Self-portraiture was a popular method of painting, it was also cheap and you could always rely on the sitter! The popularity of the Self-Portrait went hand in hand with the technology of developing non distorting mirrors, flat mirrors, thus enabling an artist to view themselves better. It was the 17th century that saw the real boom in self-portraiture and one of the most prolific artists of self-portraiture, Rembrandt van Rijn (below centre as young man, right as old man).
Rembrandt painted himself at least fifty times, the majority of which were painted whilst he was a student in Leiden. He also experimented with acting out exaggerated facial expressions, which he would then use in other later paintings.
The book includes many black and white and colour plates and biographies of many influential artists such as Rembrandt, Rubens, Mengs and many more.

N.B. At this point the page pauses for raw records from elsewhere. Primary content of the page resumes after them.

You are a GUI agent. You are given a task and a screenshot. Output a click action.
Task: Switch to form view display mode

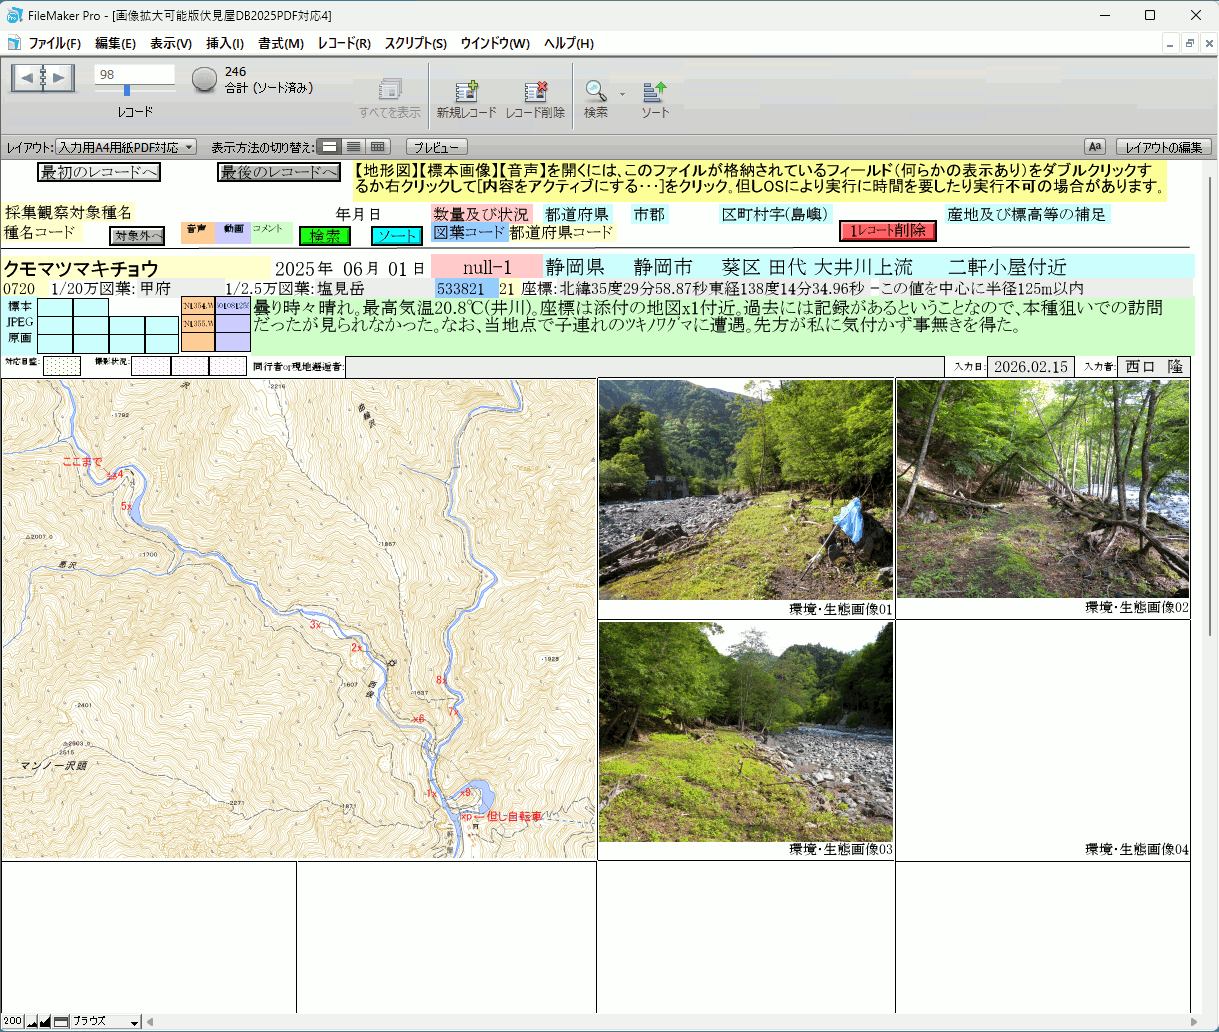[329, 147]
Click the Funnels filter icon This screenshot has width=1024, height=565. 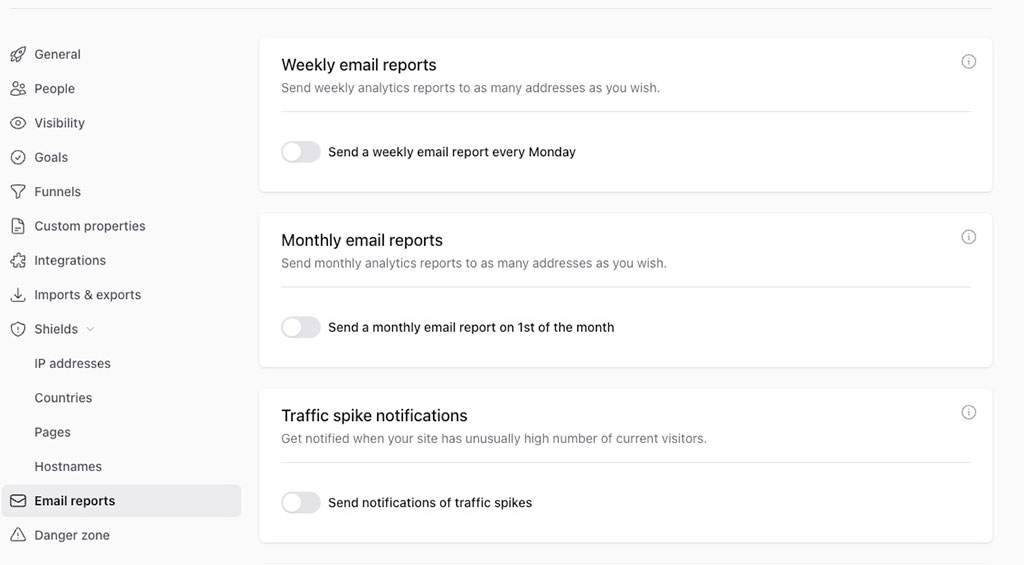(x=18, y=192)
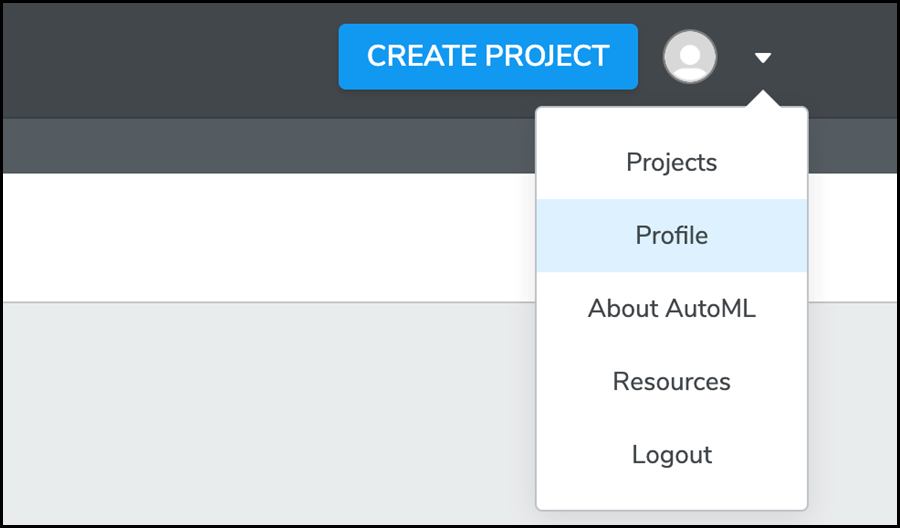
Task: Open Projects from the user menu
Action: [672, 162]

Xanthe Brooke guides us through the exhibition from the 17th century to the 19th century. It has introduced me to many artists, with whom I was not familiar. This catalogue also includes the many women artists who also excelled in self-portraiture – among them Angelica Kauffman, Mary Beale and Emily Childers.
Above left; Angelica Kauffmann 'The artist hesitating between the Arts of Music and Painting'
Above right: Emily (Milly) Childers 'Self Portrait'
Mary Beale was a semi-professional portrait painter and worked in London until she was forced to move to Suffolk because of financial difficulties and the Great Plague. As well as self-portaiture, she also painted portraits - one in particular was of 'Rachel Carew, smiling', which was said to inspire Daphne Du Maurier's book ' My Cousin Rachel.
Above left: Mary Beale 'Self potrait with her husband Charles and their son Bartholomew' about 1663-4
Above right: George Frederick Watts 1817-1904 'Self Portrait 1904'
Women portraitists would often put inscriptions on their work to show that they were indeed the painter and not just a sitter or a relative of the painter. With the advent of photography artists saw themselves as others see them, it also meant that they could paint themselves in a way not possible before.
As the 19th century progressed, we see the Post-Impressionist painters such as Van Gogh and Munch using the Self-portrait as a form of self analysis. Van Gogh is as much associated with Self-portraiture as Rembrandt before him.
In later years we are told that an artist's whole body of work could be in some ways treated as a metaphorical self-portrait. In the painting by Van Gogh of his friendship with Gauguin, 'The Chair and the Pipe' it could be said that a face was no longer needed for a portait.